**SHORT PROBLEM**. Turn every line of the items below into a numbered list, and drop the blank lines.

**SUPPLIED RECORDS**.
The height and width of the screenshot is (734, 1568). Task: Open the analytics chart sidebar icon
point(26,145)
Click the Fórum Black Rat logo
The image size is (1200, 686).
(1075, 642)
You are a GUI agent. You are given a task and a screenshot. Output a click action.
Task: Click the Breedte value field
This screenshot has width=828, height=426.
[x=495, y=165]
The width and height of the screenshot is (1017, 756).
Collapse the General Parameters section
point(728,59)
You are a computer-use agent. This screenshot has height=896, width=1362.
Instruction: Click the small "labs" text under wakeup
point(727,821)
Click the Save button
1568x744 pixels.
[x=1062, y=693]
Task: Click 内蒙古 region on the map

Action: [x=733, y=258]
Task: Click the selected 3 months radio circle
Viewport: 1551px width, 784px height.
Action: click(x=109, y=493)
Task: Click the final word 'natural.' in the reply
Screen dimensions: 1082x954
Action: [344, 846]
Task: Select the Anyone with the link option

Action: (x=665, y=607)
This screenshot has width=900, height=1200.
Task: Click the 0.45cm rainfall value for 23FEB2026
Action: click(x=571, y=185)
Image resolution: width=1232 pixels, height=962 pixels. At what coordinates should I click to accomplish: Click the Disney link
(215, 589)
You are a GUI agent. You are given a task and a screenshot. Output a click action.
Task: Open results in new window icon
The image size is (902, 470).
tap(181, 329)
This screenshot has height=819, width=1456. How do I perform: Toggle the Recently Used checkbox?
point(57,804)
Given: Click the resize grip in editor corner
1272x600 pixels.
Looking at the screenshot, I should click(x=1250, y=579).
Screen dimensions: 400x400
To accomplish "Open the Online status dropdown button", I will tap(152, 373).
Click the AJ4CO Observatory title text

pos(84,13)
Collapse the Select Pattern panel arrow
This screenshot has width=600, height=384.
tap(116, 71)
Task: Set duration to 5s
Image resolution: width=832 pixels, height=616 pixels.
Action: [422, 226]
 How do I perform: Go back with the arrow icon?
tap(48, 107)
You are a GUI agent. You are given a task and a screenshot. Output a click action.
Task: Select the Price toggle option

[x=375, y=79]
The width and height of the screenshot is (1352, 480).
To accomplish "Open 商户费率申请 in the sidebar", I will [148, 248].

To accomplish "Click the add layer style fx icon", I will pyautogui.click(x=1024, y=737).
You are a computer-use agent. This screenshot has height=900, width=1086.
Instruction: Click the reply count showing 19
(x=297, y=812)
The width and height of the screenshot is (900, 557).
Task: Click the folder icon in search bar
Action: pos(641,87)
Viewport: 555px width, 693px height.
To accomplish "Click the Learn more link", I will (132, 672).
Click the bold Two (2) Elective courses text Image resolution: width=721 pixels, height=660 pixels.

**EXERCISE RESPONSE**.
1. The height and width of the screenshot is (734, 1568). Task: Open the analytics chart sidebar icon
2. point(26,145)
3. Click the Fórum Black Rat logo
4. The image size is (1200, 686).
5. (1075, 642)
6. You are a GUI agent. You are given a task and a screenshot. Output a click action.
7. Task: Click the Breedte value field
8. This screenshot has width=828, height=426.
9. [x=495, y=165]
10. The width and height of the screenshot is (1017, 756).
11. Collapse the General Parameters section
12. point(728,59)
13. You are a computer-use agent. This screenshot has height=896, width=1362.
14. Instruction: Click the small "labs" text under wakeup
15. point(727,821)
16. Click the Save button
17. 1568x744 pixels.
18. [x=1062, y=693]
19. Task: Click 内蒙古 region on the map
20. Action: [x=733, y=258]
21. Task: Click the selected 3 months radio circle
22. Viewport: 1551px width, 784px height.
23. Action: click(x=109, y=493)
24. Task: Click the final word 'natural.' in the reply
25. Screen dimensions: 1082x954
26. Action: [344, 846]
27. Task: Select the Anyone with the link option
28. Action: (x=665, y=607)
29. This screenshot has width=900, height=1200.
30. Task: Click the 0.45cm rainfall value for 23FEB2026
31. Action: click(x=571, y=185)
32. Image resolution: width=1232 pixels, height=962 pixels. At what coordinates should I click to accomplish: Click the Disney link
33. (215, 589)
34. You are a GUI agent. You are given a task and a screenshot. Output a click action.
35. Task: Open results in new window icon
36. The image size is (902, 470).
37. tap(181, 329)
38. This screenshot has height=819, width=1456. How do I perform: Toggle the Recently Used checkbox?
39. point(57,804)
40. Given: Click the resize grip in editor corner
41. 1272x600 pixels.
42. Looking at the screenshot, I should click(x=1250, y=579).
43. Screen dimensions: 400x400
44. To accomplish "Open the Online status dropdown button", I will tap(152, 373).
45. Click the AJ4CO Observatory title text
46. pos(84,13)
47. Collapse the Select Pattern panel arrow
48. This screenshot has width=600, height=384.
49. tap(116, 71)
50. Task: Set duration to 5s
51. Image resolution: width=832 pixels, height=616 pixels.
52. Action: [422, 226]
53.  How do I perform: Go back with the arrow icon?
54. tap(48, 107)
55. You are a GUI agent. You are given a task and a screenshot. Output a click action.
56. Task: Select the Price toggle option
57. [x=375, y=79]
58. The width and height of the screenshot is (1352, 480).
59. To accomplish "Open 商户费率申请 in the sidebar", I will [148, 248].
60. To accomplish "Click the add layer style fx icon", I will pyautogui.click(x=1024, y=737).
61. You are a computer-use agent. This screenshot has height=900, width=1086.
62. Instruction: Click the reply count showing 19
63. (x=297, y=812)
64. The width and height of the screenshot is (900, 557).
65. Task: Click the folder icon in search bar
66. Action: pos(641,87)
67. Viewport: 555px width, 693px height.
68. To accomplish "Click the Learn more link", I will (132, 672).
69. Click the bold Two (2) Elective courses text Image resolution: width=721 pixels, height=660 pixels.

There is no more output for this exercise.